■ FRAGMENTO:
Donald Trump intoxicó al mundo con torrentes “nuevos” de odio propio y ajeno, destilado por él y sus esbirros e inyectado con las aberraciones que él piensa y hace. Intoxicó, en tiempo récord, al planeta con amenazas, sanciones e injurias de todo pelaje. Ensució los imaginarios con su palabrerío soez de mafioso inmobiliario, ignorante y petulante. Cada una de sus “ideas” hiede nazifascismo. ¿Es un plan de “guerra cognitiva”? ¿Será esto obra de sus asesores de “imagen”?
Es odio disfrazado de “revolución cultural” que se vuelve nazifascista y culpa a los pobres y a los inmigrantes de las crisis sociales y económicas, provocadas por el propio neoliberalismo, mientras refuerza las estructuras de privilegio de las élites. Artimaña para distorsionar el conflicto de clases y presentarlo como odio horizontal entre sectores de la clase trabajadora. Ese odio de Trump, abigarrado y multifacético, con retóricas de identidad narcisista, proyecta amenazas y jerarquías simbólicas venenosas para perpetuar la hegemonía capitalista.

■ EXTRACTOS DE DATOS:
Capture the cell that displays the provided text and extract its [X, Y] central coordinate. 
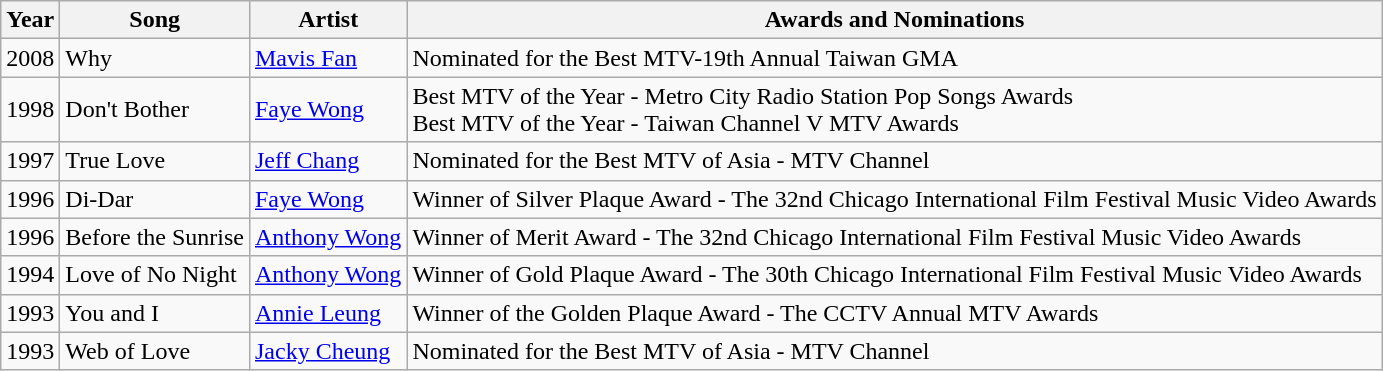
1994 [30, 275]
Annie Leung [328, 313]
Web of Love [155, 351]
Jacky Cheung [328, 351]
Winner of Merit Award - The 32nd Chicago International Film Festival Music Video Awards [894, 237]
Nominated for the Best MTV-19th Annual Taiwan GMA [894, 58]
Di-Dar [155, 199]
Winner of Silver Plaque Award - The 32nd Chicago International Film Festival Music Video Awards [894, 199]
1997 [30, 161]
1998 [30, 110]
Winner of Gold Plaque Award - The 30th Chicago International Film Festival Music Video Awards [894, 275]
You and I [155, 313]
Year [30, 20]
Why [155, 58]
Song [155, 20]
2008 [30, 58]
Artist [328, 20]
Love of No Night [155, 275]
Awards and Nominations [894, 20]
Don't Bother [155, 110]
True Love [155, 161]
Mavis Fan [328, 58]
Before the Sunrise [155, 237]
Jeff Chang [328, 161]
Best MTV of the Year - Metro City Radio Station Pop Songs AwardsBest MTV of the Year - Taiwan Channel V MTV Awards [894, 110]
Winner of the Golden Plaque Award - The CCTV Annual MTV Awards [894, 313]
For the text-containing cell, return its midpoint in (x, y) coordinate format. 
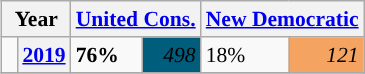
New Democratic (282, 19)
121 (326, 55)
76% (107, 55)
498 (172, 55)
United Cons. (136, 19)
18% (245, 55)
Year (36, 19)
2019 (44, 55)
For the text-containing cell, return its midpoint in [X, Y] coordinate format. 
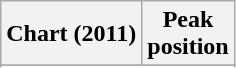
Peakposition [188, 34]
Chart (2011) [72, 34]
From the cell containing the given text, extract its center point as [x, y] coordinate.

■ EJERCICIO PLANTEADO A:
Responde a estas preguntas según lo que afirma el fragmento:
(i) ¿Con qué intoxicó Trump al planeta en tiempo récord?
(ii) ¿A quiénes culpa ese odio de las crisis sociales y económicas?
(iii) ¿Qué estructuras refuerza ese odio?
■ EJERCICIO PLANTEADO B: Reproduce el pasaje del fragmento que va desde "Es odio disfrazado" hasta "la hegemonía capitalista.", ambos incluidos.
Los registros no tienen ningún papel en esto.

■ RESULTADO DEL EJERCICIO A:
(i) Con amenazas, sanciones e injurias de todo pelaje.
(ii) A los pobres y a los inmigrantes.
(iii) Las estructuras de privilegio de las élites.

■ RESULTADO DEL EJERCICIO B:
Es odio disfrazado de “revolución cultural” que se vuelve nazifascista y culpa a los pobres y a los inmigrantes de las crisis sociales y económicas, provocadas por el propio neoliberalismo, mientras refuerza las estructuras de privilegio de las élites. Artimaña para distorsionar el conflicto de clases y presentarlo como odio horizontal entre sectores de la clase trabajadora. Ese odio de Trump, abigarrado y multifacético, con retóricas de identidad narcisista, proyecta amenazas y jerarquías simbólicas venenosas para perpetuar la hegemonía capitalista.